▶ **What the task requires**
Lay out everything from the line containing "provide (687, 594)" down to the end of the records below as a Markdown table with two columns, Row and Line. Number each row and leave out any blank lines.
+--
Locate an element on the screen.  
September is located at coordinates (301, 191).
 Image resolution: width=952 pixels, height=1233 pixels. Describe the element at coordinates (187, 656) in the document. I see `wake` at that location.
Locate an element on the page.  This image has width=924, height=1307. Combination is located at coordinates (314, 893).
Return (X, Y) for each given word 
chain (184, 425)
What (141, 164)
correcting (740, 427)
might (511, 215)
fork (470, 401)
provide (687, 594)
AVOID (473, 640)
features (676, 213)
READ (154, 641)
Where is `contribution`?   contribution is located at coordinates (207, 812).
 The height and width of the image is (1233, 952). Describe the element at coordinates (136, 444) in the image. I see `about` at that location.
+--
▶ **Exercise output**
| Row | Line |
|---|---|
| 1 | provide (687, 594) |
| 2 | AVOID (473, 640) |
| 3 | features (676, 213) |
| 4 | READ (154, 641) |
| 5 | Where is `contribution`?   contribution is located at coordinates (207, 812). |
| 6 |  The height and width of the image is (1233, 952). Describe the element at coordinates (136, 444) in the image. I see `about` at that location. |